(Collected data)
####################
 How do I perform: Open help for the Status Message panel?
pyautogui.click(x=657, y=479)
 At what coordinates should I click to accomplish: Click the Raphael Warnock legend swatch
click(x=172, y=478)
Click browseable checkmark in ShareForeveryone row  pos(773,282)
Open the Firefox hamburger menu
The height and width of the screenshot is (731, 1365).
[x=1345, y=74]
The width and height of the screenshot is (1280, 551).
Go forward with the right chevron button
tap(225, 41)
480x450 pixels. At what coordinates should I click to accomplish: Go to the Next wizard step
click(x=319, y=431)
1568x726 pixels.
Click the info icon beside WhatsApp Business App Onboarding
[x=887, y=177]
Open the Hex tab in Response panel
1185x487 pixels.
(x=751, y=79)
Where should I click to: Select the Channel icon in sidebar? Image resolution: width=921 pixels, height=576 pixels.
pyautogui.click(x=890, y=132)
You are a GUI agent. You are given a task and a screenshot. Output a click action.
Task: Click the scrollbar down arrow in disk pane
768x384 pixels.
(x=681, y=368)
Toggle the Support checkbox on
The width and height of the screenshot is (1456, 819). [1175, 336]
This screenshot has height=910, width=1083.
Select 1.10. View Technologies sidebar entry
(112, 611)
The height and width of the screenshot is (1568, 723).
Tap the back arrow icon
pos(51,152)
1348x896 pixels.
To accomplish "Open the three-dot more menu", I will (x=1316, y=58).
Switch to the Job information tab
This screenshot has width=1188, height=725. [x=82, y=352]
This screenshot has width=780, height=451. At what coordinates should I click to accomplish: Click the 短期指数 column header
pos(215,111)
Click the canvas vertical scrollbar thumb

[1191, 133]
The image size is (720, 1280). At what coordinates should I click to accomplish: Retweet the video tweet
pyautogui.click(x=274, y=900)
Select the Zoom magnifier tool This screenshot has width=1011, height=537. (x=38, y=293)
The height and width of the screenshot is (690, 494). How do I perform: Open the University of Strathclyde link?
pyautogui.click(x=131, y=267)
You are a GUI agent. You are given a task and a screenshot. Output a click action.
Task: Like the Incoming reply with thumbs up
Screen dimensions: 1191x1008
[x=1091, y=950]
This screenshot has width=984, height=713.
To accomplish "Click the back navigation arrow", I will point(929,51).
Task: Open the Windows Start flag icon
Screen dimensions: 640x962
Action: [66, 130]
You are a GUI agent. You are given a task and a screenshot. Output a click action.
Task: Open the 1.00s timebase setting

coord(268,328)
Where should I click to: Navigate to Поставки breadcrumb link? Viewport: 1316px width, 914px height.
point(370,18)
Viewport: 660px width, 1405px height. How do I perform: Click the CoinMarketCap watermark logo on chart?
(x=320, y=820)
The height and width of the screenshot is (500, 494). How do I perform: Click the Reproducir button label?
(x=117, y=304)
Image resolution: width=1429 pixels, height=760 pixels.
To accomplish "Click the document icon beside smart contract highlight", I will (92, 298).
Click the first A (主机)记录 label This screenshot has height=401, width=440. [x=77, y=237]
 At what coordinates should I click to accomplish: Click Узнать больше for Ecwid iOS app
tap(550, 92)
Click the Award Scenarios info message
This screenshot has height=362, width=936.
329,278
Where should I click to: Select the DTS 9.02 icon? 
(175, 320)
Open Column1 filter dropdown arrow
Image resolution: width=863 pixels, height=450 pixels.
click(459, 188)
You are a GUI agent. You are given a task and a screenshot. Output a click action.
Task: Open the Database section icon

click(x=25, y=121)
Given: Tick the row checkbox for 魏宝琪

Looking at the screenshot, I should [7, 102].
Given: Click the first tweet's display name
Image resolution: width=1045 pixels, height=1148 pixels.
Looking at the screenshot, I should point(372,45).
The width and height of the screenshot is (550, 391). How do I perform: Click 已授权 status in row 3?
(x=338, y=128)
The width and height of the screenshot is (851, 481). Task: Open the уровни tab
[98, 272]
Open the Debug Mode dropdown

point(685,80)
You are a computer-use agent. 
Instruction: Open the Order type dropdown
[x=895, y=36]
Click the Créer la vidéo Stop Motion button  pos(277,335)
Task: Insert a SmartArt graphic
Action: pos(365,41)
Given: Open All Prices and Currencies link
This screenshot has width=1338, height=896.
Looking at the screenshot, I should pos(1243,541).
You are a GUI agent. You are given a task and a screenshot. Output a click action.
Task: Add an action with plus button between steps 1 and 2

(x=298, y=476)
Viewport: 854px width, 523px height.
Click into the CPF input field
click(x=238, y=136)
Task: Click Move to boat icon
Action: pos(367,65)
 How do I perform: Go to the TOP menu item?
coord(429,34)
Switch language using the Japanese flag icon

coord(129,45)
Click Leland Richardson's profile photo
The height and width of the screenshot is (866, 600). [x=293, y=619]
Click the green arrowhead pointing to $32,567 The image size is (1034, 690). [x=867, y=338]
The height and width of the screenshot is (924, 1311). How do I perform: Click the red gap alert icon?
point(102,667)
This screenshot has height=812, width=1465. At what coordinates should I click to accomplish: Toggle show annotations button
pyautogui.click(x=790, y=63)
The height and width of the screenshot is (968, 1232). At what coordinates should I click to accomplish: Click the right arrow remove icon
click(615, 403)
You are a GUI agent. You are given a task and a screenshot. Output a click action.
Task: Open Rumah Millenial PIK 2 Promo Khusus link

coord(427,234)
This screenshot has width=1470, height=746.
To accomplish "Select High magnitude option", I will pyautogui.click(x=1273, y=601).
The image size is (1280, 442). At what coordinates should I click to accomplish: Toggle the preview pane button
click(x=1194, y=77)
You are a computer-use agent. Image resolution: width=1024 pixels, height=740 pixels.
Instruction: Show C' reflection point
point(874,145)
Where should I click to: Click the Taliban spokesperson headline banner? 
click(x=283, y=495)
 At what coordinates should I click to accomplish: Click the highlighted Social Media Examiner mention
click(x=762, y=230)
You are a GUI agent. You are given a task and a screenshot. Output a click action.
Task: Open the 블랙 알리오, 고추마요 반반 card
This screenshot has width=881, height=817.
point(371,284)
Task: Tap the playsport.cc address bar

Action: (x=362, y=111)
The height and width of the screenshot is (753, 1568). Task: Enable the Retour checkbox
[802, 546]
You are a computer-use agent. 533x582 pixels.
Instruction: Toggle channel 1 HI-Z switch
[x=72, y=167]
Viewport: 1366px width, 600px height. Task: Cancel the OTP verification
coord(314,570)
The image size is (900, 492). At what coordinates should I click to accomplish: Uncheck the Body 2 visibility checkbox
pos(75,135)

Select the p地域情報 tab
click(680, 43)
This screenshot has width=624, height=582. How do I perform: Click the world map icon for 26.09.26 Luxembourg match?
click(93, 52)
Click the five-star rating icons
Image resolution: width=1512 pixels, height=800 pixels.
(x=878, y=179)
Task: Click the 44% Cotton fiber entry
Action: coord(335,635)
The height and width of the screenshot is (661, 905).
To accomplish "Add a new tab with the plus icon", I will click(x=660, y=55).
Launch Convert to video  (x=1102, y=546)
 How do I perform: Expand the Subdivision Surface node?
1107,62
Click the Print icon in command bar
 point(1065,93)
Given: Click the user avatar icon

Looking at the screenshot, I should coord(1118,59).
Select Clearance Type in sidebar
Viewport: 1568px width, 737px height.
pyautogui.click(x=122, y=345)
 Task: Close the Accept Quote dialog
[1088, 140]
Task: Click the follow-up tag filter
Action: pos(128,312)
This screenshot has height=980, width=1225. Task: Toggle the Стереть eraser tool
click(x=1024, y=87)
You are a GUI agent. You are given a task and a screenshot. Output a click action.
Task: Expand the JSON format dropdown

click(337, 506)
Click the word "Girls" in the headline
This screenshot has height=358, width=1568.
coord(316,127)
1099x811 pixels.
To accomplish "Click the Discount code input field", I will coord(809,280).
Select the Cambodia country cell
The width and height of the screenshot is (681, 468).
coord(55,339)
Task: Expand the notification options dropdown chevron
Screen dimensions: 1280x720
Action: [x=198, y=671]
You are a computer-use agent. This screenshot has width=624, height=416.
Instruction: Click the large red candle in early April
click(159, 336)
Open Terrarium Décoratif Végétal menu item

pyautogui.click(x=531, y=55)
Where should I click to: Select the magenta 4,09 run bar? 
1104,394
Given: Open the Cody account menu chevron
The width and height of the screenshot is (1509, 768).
####################
[About this exercise]
Where a line of the entries contains the word "will", copy that line.

[Response to the exercise]
To accomplish "Open the three-dot more menu", I will (x=1316, y=58).
To accomplish "Click the back navigation arrow", I will point(929,51).
To accomplish "Click the document icon beside smart contract highlight", I will (92, 298).
To accomplish "Select High magnitude option", I will pyautogui.click(x=1273, y=601).
To accomplish "Add a new tab with the plus icon", I will click(x=660, y=55).
To accomplish "Click the Discount code input field", I will coord(809,280).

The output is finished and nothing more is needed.